Sent from Petguide.com Free App


----------



## Ice (Sep 25, 2006)

I would listen to loha's advice as well.


----------



## weedkiller (Nov 18, 2012)

loha.. you better find a way to shrink that head of yours... you need to go shopping soon, the doorways gonna be too small


----------



## TheOldSalt (Jan 28, 2005)

Loha has been at this since the 1960's. He kinda has a clue. Just saying.
That said, there is one newfangled method that works mighty fine...


----------



## TheOldSalt (Jan 28, 2005)

Nowadays it is finally possible to put Nitrospira bacteria in a bottle and have it survive. We've been using the wrong stuff for decades simply because it would live in a bottle.


----------



## TheOldSalt (Jan 28, 2005)

Today, though, we can put Nitrospira directly into the tank in useful numbers, cycling the tank in a just a few days.


----------



## TheOldSalt (Jan 28, 2005)

Well, actually, we can bypass the "cycle" part of cycling completely, and just fast-forward to the end result of a fully populated bacteria bed.


----------



## TheOldSalt (Jan 28, 2005)

There are a few good brands like Seachem's "Stability" or Tetra's "SafeStart." Lots of JUNK out there, too.

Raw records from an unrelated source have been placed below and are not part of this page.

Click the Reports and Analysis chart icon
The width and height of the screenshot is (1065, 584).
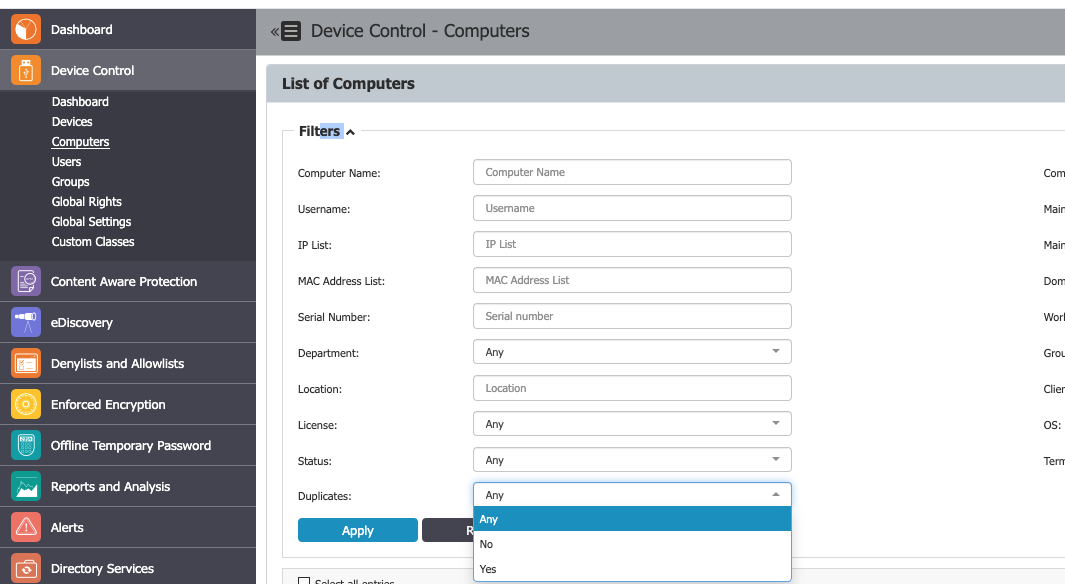(24, 486)
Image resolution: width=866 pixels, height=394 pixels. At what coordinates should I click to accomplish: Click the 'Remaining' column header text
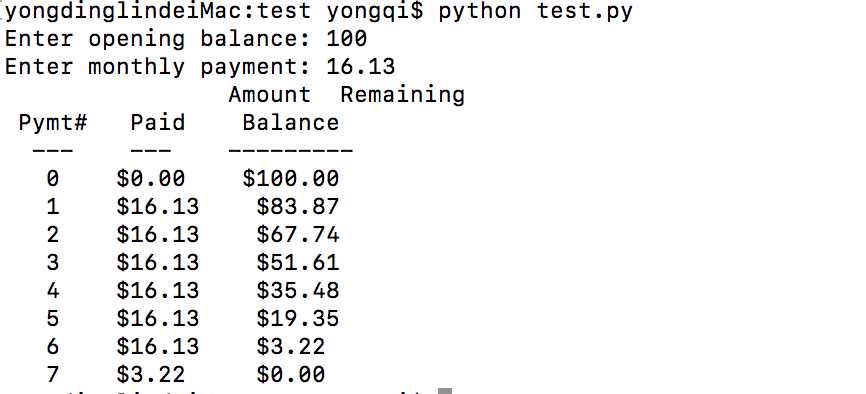pyautogui.click(x=402, y=95)
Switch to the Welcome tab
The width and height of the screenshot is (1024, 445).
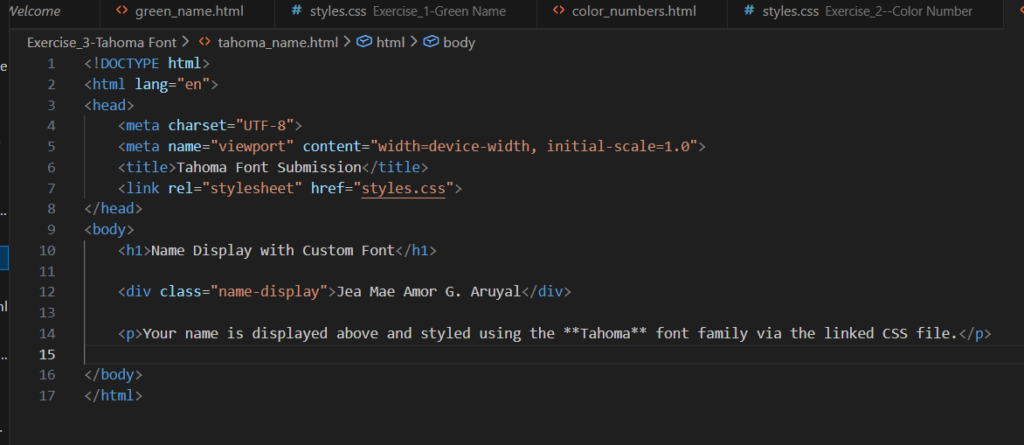point(33,12)
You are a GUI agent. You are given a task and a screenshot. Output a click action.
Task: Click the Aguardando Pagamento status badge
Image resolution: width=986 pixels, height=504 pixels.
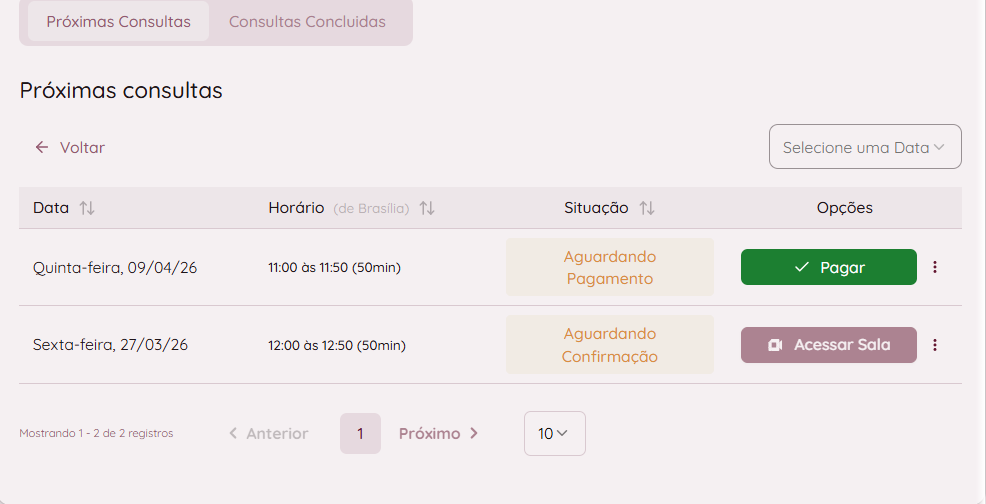pyautogui.click(x=609, y=267)
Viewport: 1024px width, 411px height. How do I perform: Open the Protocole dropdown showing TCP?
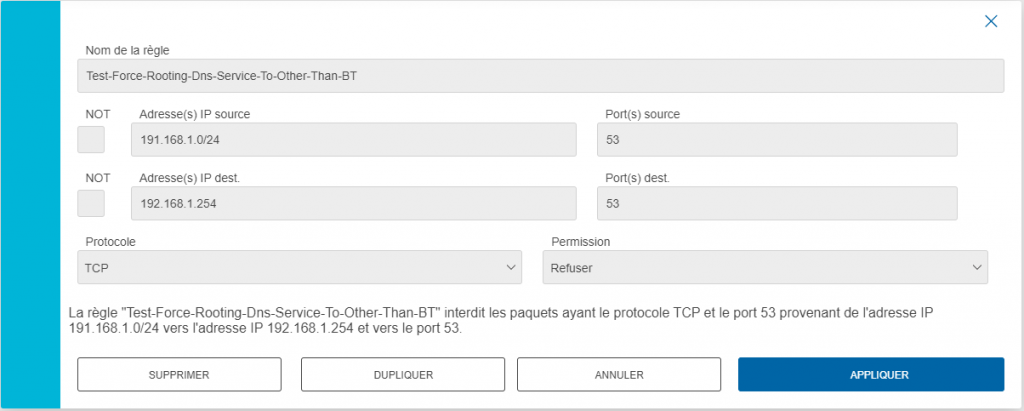300,267
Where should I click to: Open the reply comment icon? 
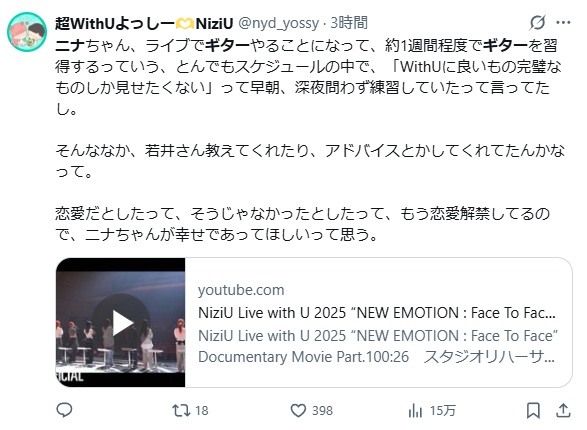[64, 410]
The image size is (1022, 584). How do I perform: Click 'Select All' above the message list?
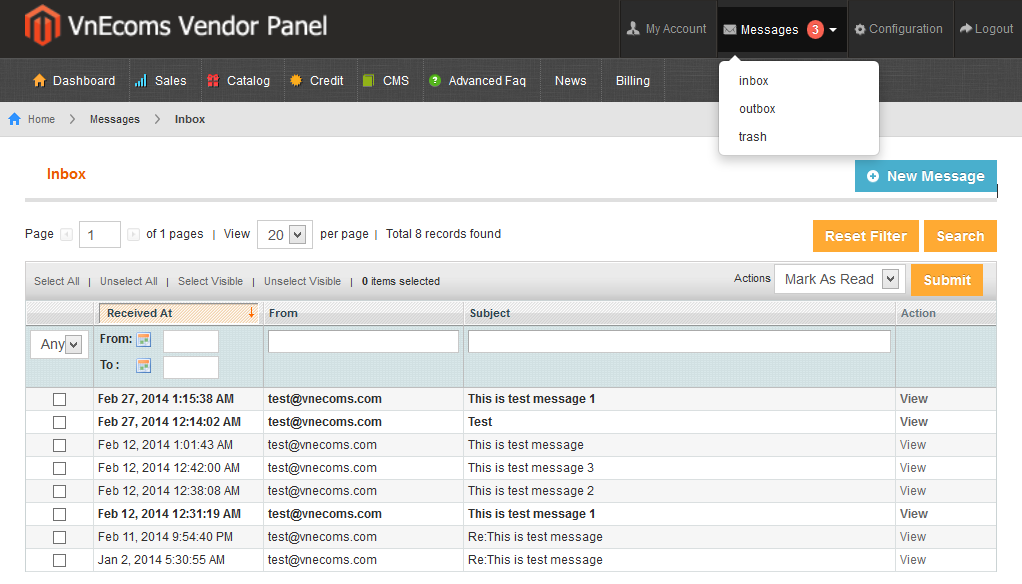click(56, 281)
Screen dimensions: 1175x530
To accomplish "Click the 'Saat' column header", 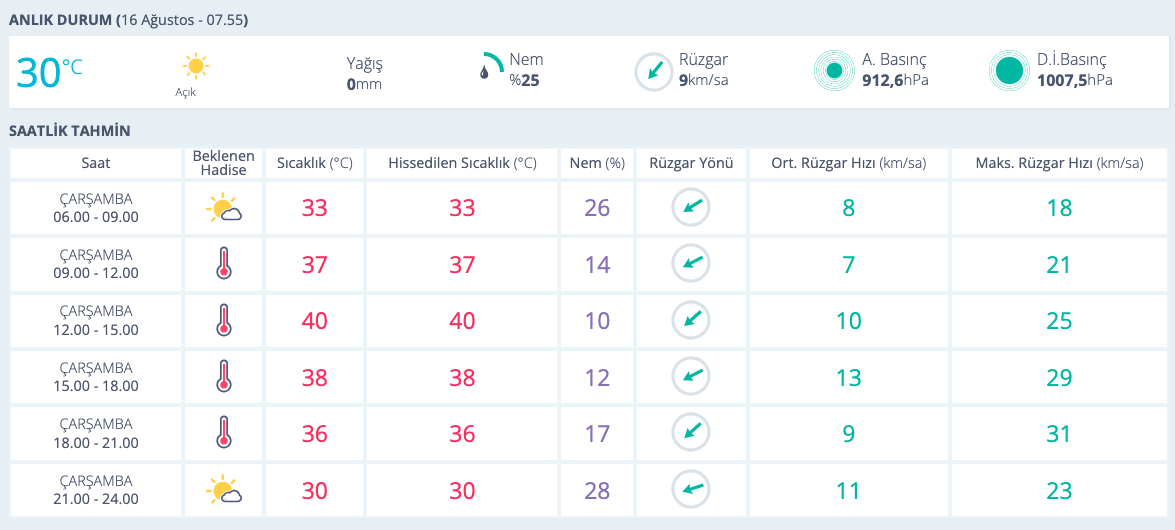I will click(96, 163).
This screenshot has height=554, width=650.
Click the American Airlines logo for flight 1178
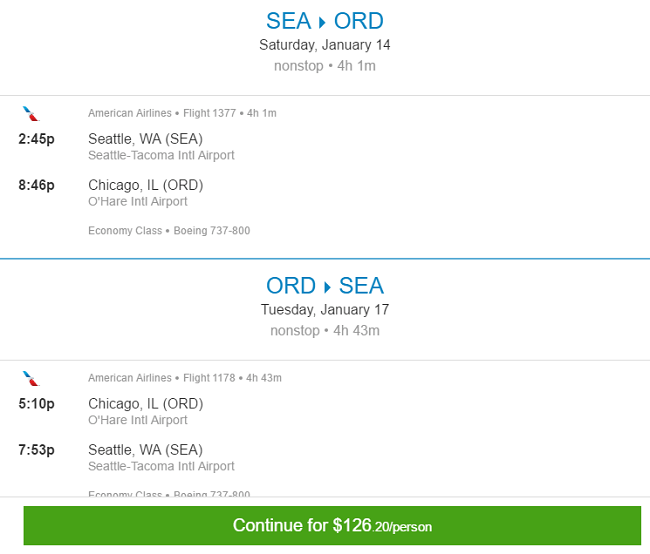click(31, 379)
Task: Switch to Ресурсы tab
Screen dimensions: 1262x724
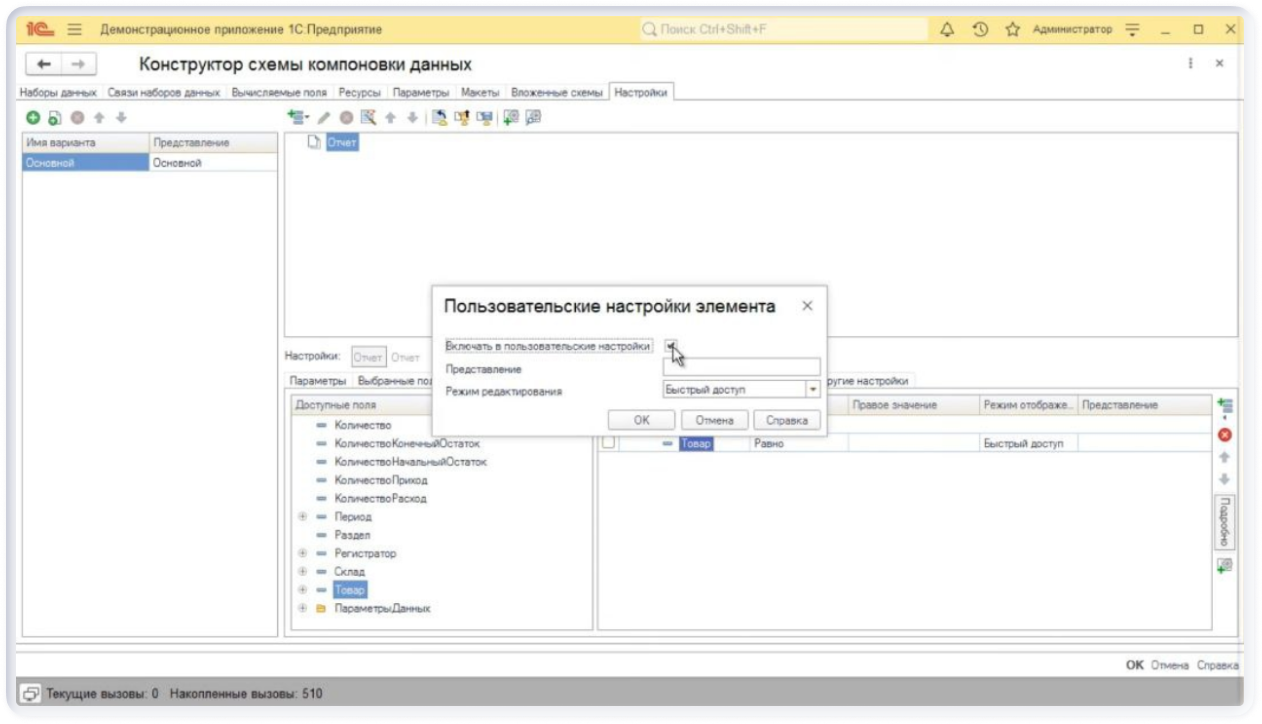Action: tap(359, 93)
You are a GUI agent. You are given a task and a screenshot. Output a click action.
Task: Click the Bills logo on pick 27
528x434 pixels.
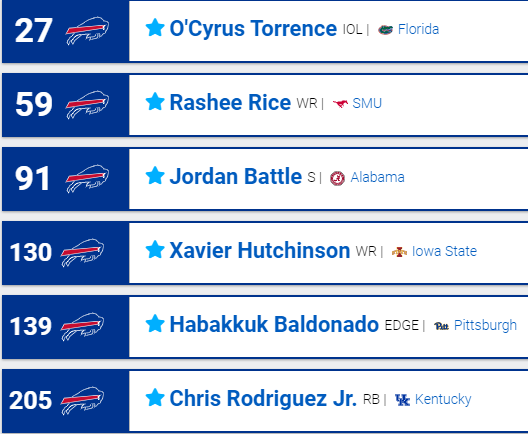pos(87,31)
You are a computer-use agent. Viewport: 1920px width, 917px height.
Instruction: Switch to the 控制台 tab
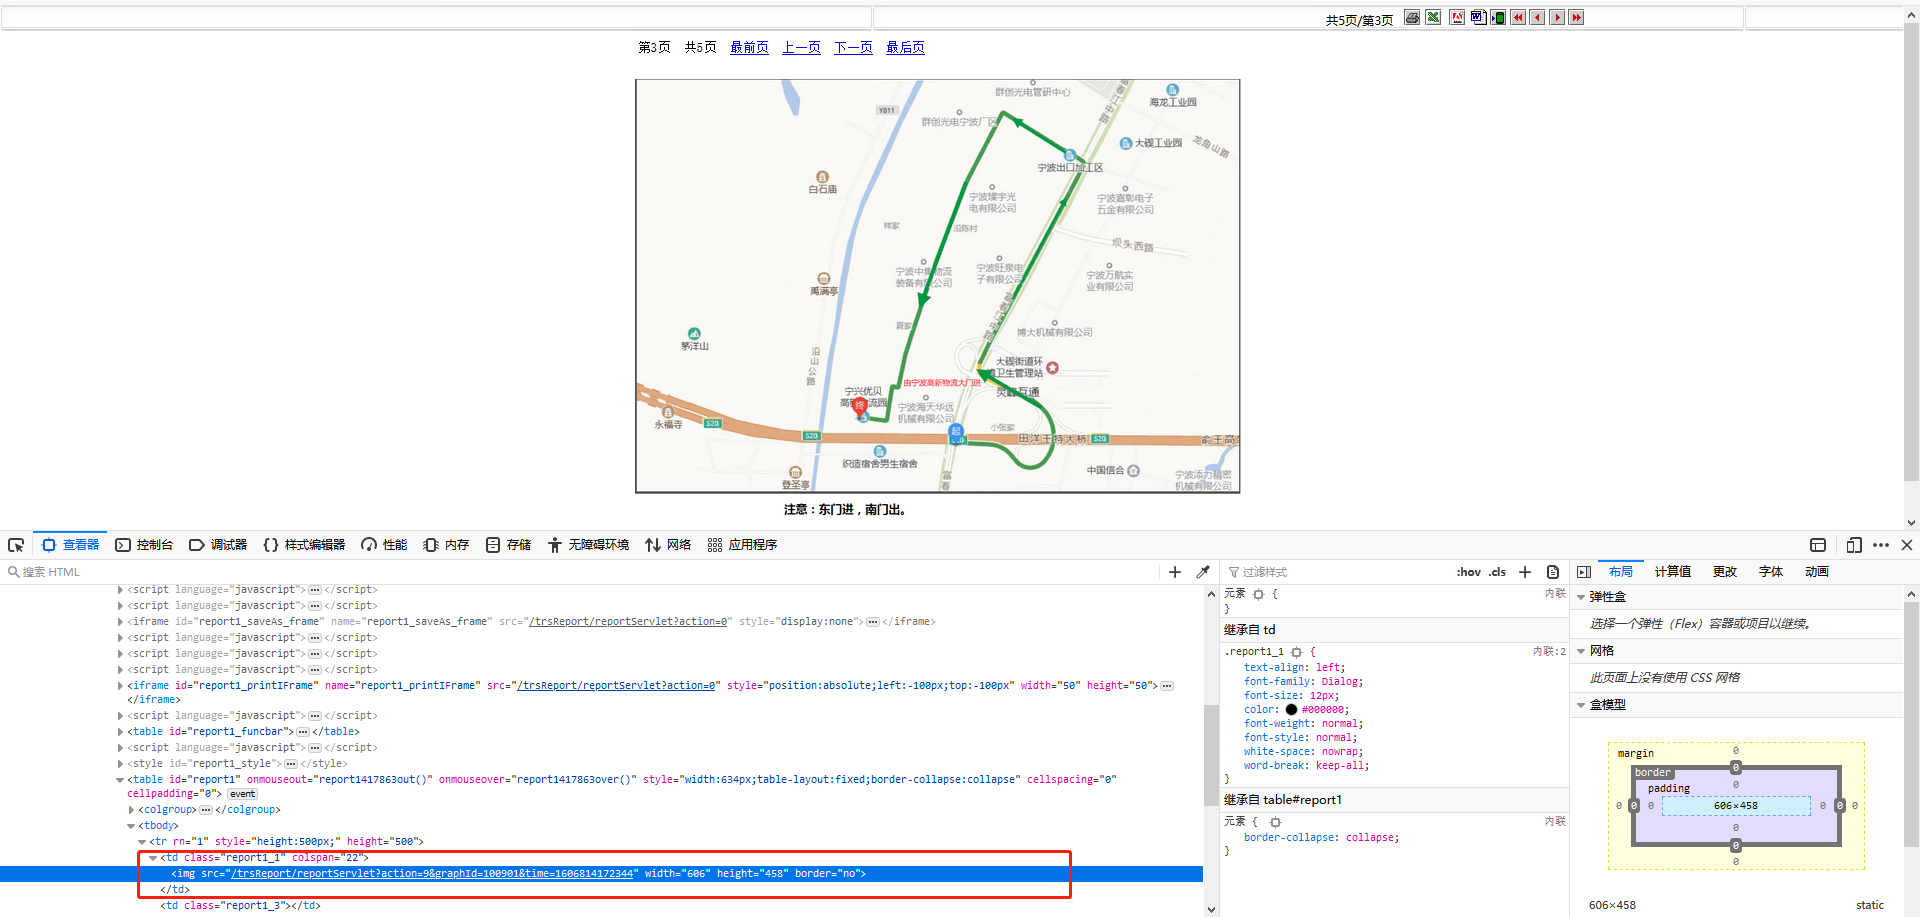click(x=144, y=545)
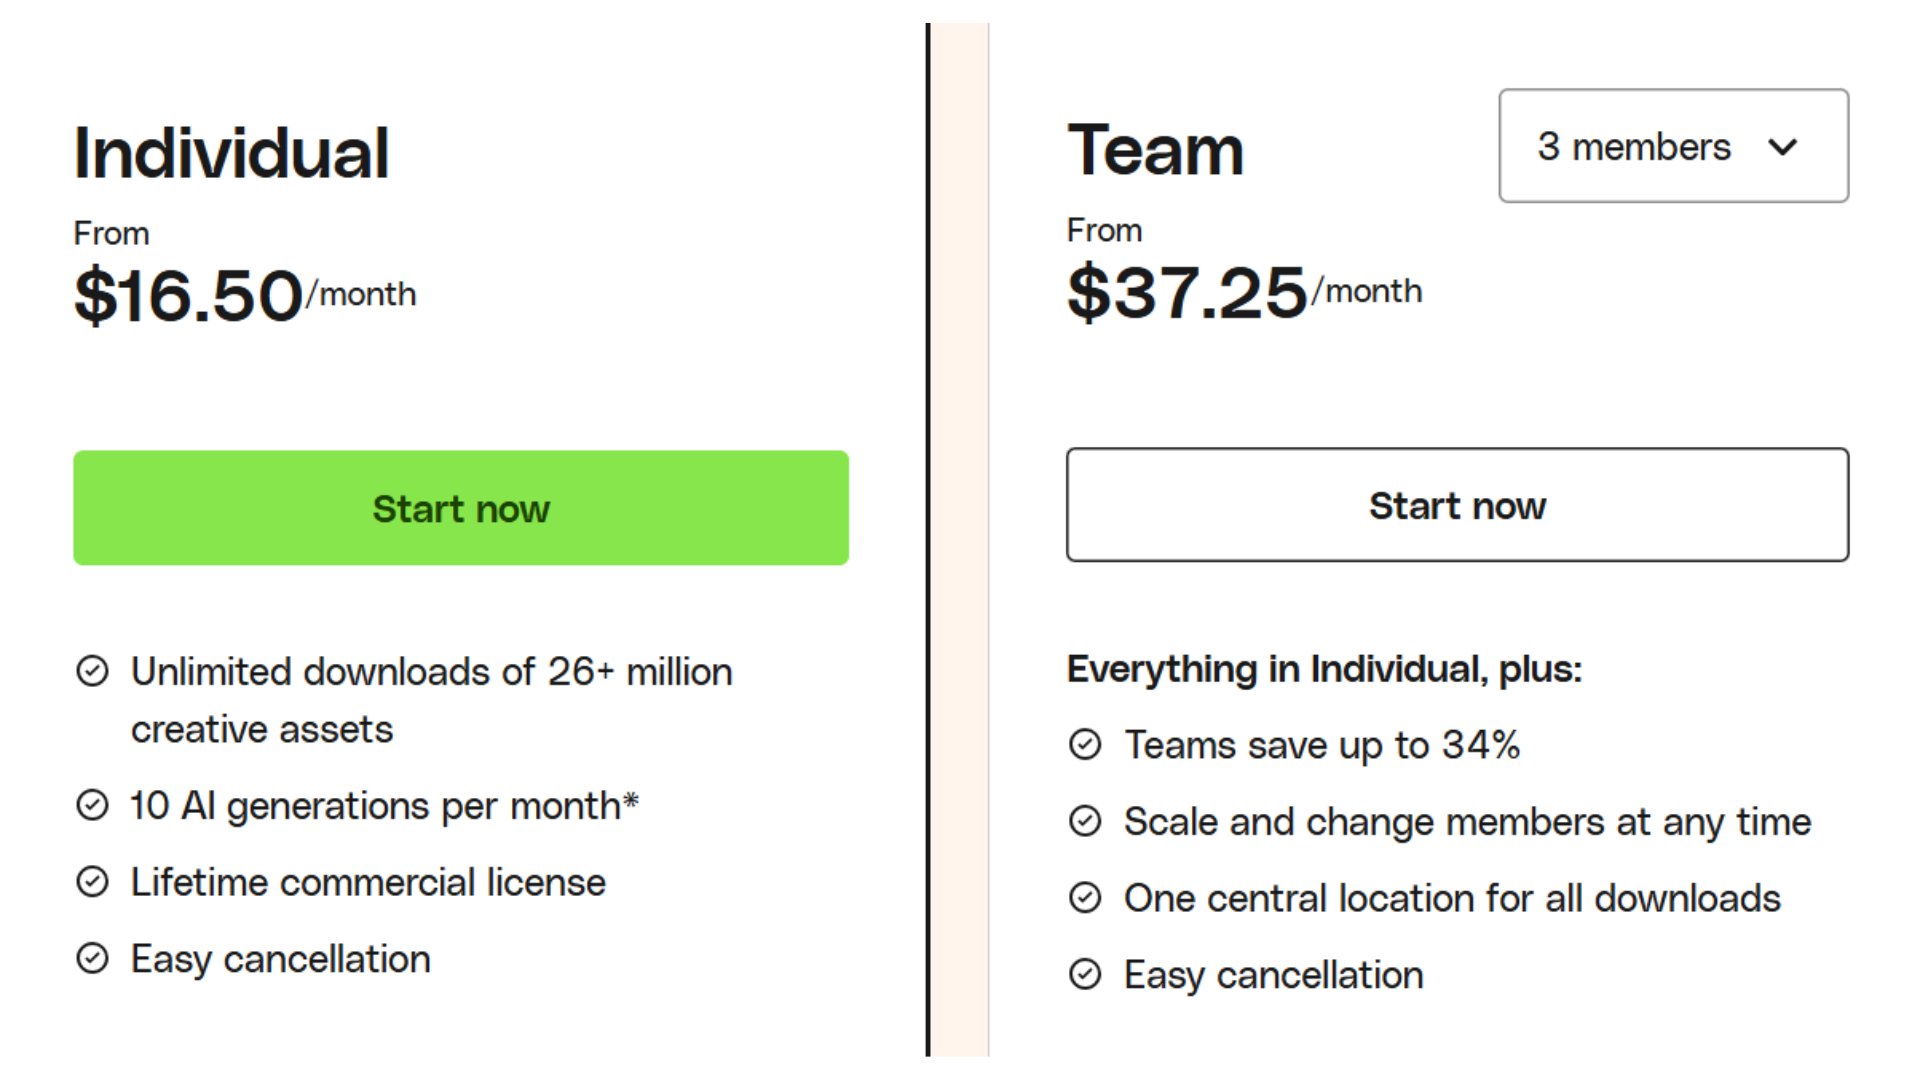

You want Nitrospira only, not the old Nitrosomanas/Nitrobacter formulas.


----------



## lohachata (Jan 27, 2006)

weedkiller...it is better than having a shrunken head....lol..
you know TOS..i bought a gallon jug of bacteria from my old wholesaler but never looked to actually see what was in it...maybe i can finally throw it out....


----------



## TheOldSalt (Jan 28, 2005)

The old stuff does work...eventually... but really, it can't compare to the new.


----------



## kcrunch (Aug 17, 2012)

I was like you as well and used test kits and chems at the start. BTT I thought I was ready both were driving me nuts. I listened to Loha and my bud and have had the greatest success. Even better than back when I had my 500g shark tank in my parents house many moons ago. This is a good site with good folk and even better advice


----------